[Interactive Q & A sharing] Stage 1 wins the public welfare lecture hall of spark Asia Pacific Research Institute in the cloud computing Big Data age

Source: Internet
Author: User

"Winning the cloud computing Big Data era"

Spark Asia Pacific Research Institute Stage 1 Public Welfare lecture hall [Stage 1 interactive Q & A sharing]

 

Q1: How is jobserver enterprise used?

  • A video website in China has been using jobserver for more than half a year;

  • Jobserver is strongly recommended for spark summit in 2013 and 2014;

     


Q2: Is jobserver suitable for internal enterprise or external customers (may have concurrency and security requirements), or are the two OK?

  • Currently, visible enterprise use cases are used within the enterprise;

  • If it is outside the enterprise, it can be used as a cloud service or big data resource pool;


 

Q3: Could you tell me how much memory is required for spark to run 1 TB of data soon?

  • First, it depends on the memory used on each worker when the program is running and the CPU. You can manually configure it when submitting the program;

  • Second, it is related to bandwidth.
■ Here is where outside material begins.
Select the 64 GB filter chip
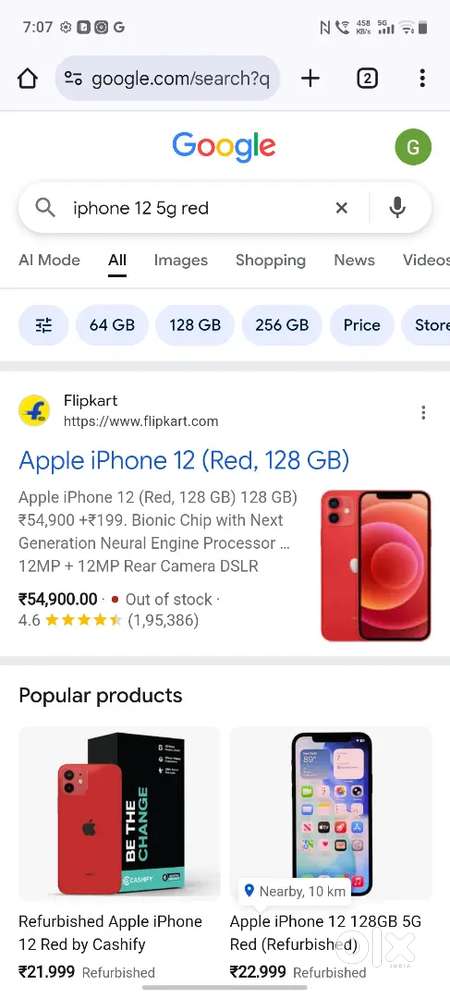Screen dimensions: 450x998 [x=112, y=325]
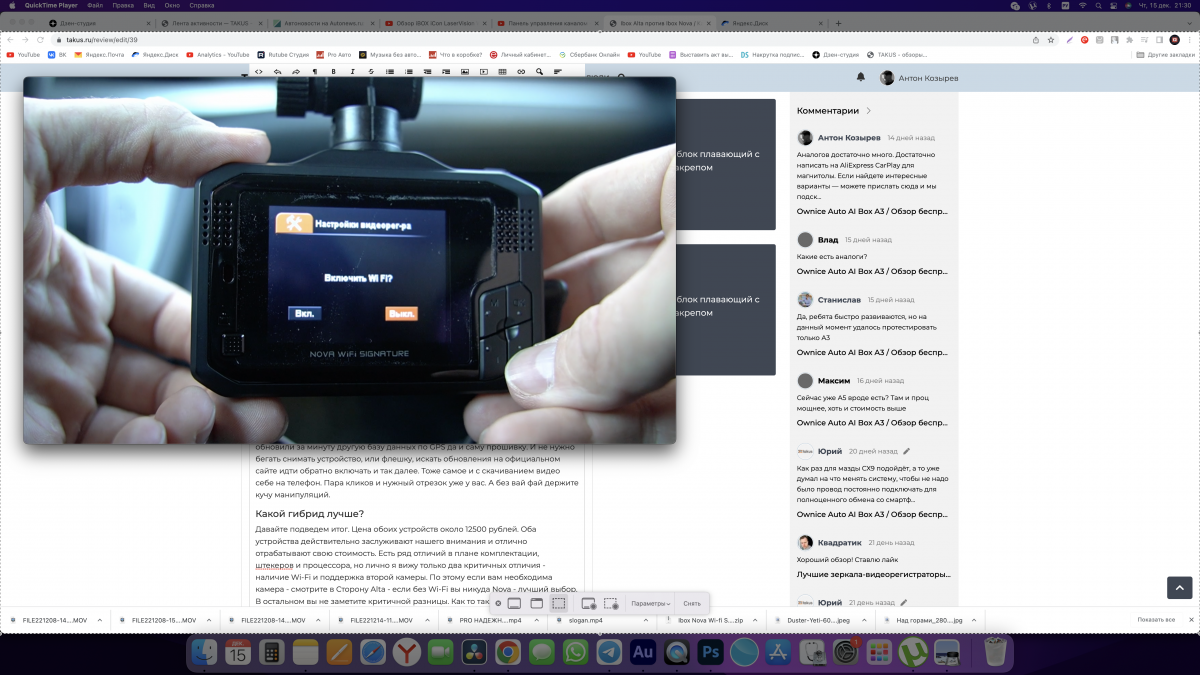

Shuffle should minimize data;

  • The configuration of the machine where the driver is located is also extremely important. Generally, the memory and CPU of the client where the driver is located should be configured as much as possible based on the actual situation. At the same time, it is also crucial that the driver and spark cluster should be in the same network environment, and should be the executor of the worker for the driver to be continuously assigned to tasks, and the driver data should be accepted at the same time;


 

Q4: I am currently solving stackoverflow error. I use checkpoint to solve the problem of too long lineage. But this will affect the efficiency. How can we balance the efficiency with the error?
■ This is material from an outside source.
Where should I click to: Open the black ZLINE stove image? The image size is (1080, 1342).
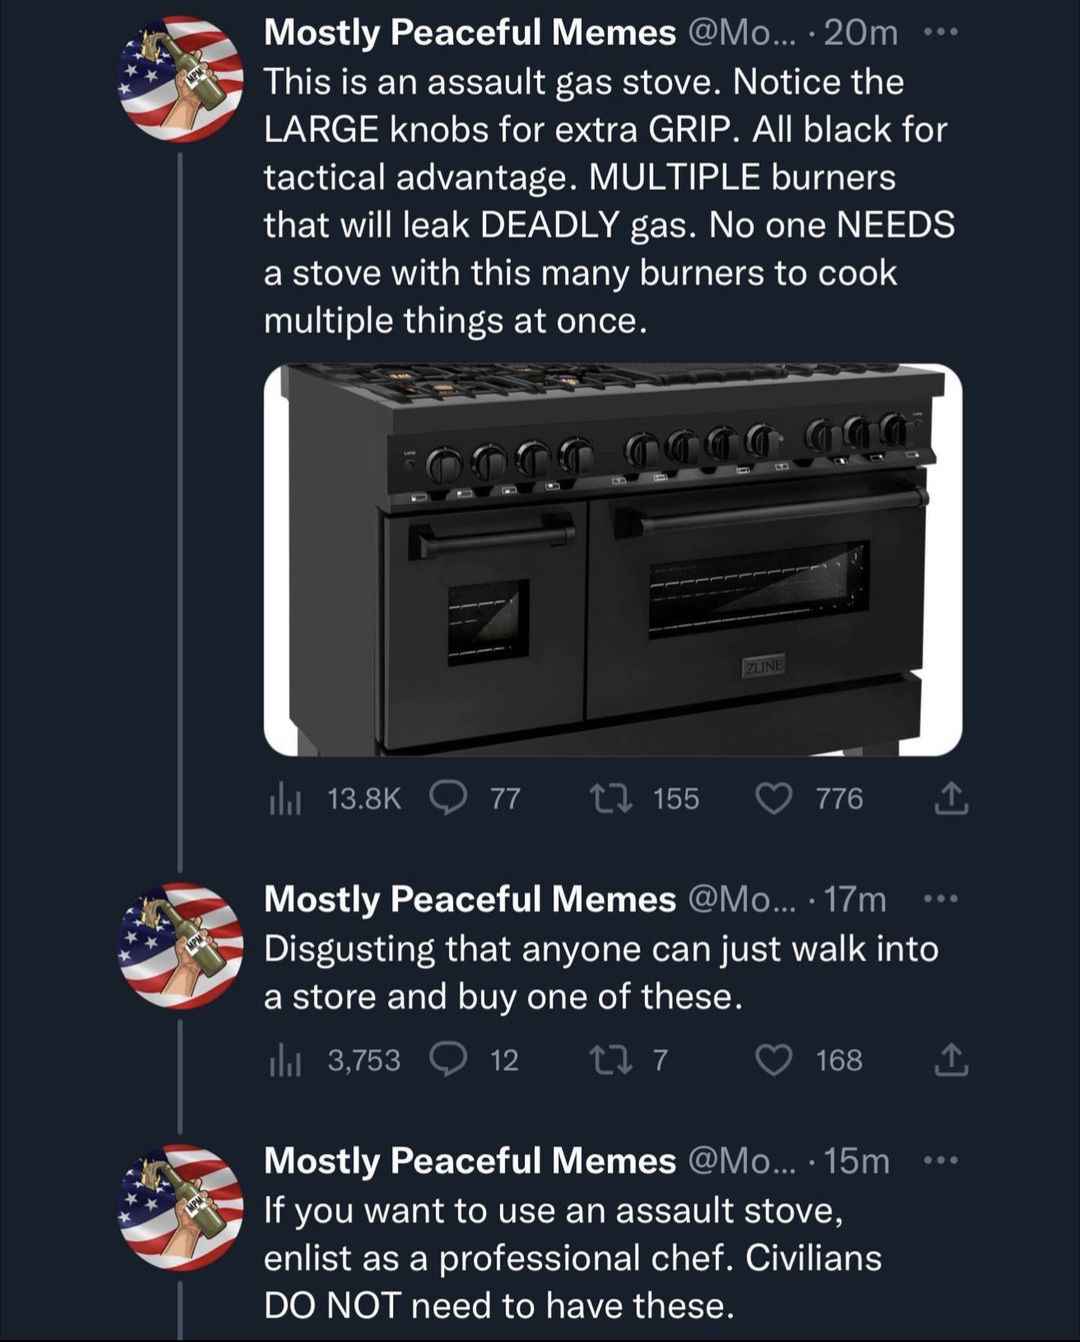613,559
  • : Stackoverflow can be mitigated by configuring blockmanager memory management policies;

  • For checkpoint, it should be adjusted according to the actual situation. For example, if spark streaming contains two data copies by default, if the processing capability cannot consume real-time stream data in time, it is very easy to generate stackoverflow, and the time window and checkpoint should be adjusted according to the actual situation;



This article is from the spark Asia Pacific Research Institute blog, please be sure to keep this source http://rockyspark.blog.51cto.com/2229525/1555110

[Interactive Q & A sharing] Stage 1 wins the public welfare lecture hall of spark Asia Pacific Research Institute in the cloud computing Big Data age

Related Article

Contact Us

The content source of this page is from Internet, which doesn't represent Alibaba Cloud's opinion; products and services mentioned on that page don't have any relationship with Alibaba Cloud. If the content of the page makes you feel confusing, please write us an email, we will handle the problem within 5 days after receiving your email.
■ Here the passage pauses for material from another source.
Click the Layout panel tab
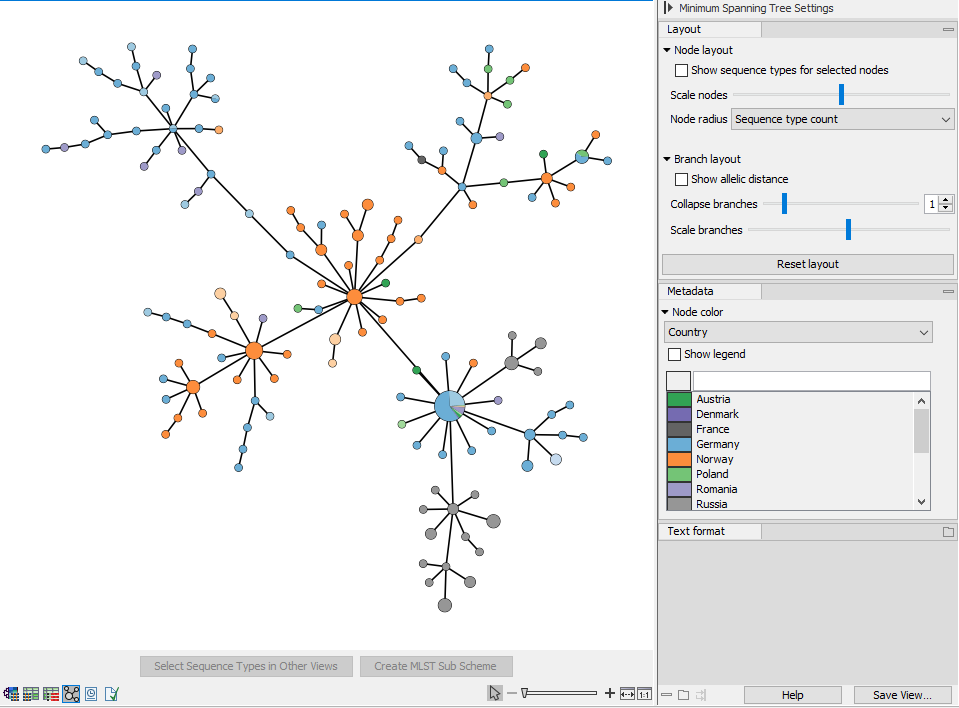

If you find any instances of plagiarism from the community, please send an email to: info-contact@alibabacloud.com and provide relevant evidence. A staff member will contact you within 5 working days.

A Free Trial That Lets You Build Big!

Start building with 50+ products and up to 12 months usage for Elastic Compute Service

  • Sales Support

    1 on 1 presale consultation

  • After-Sales Support

    24/7 Technical Support 6 Free Tickets per Quarter Faster Response

  • Alibaba Cloud offers highly flexible support services tailored to meet your exact needs.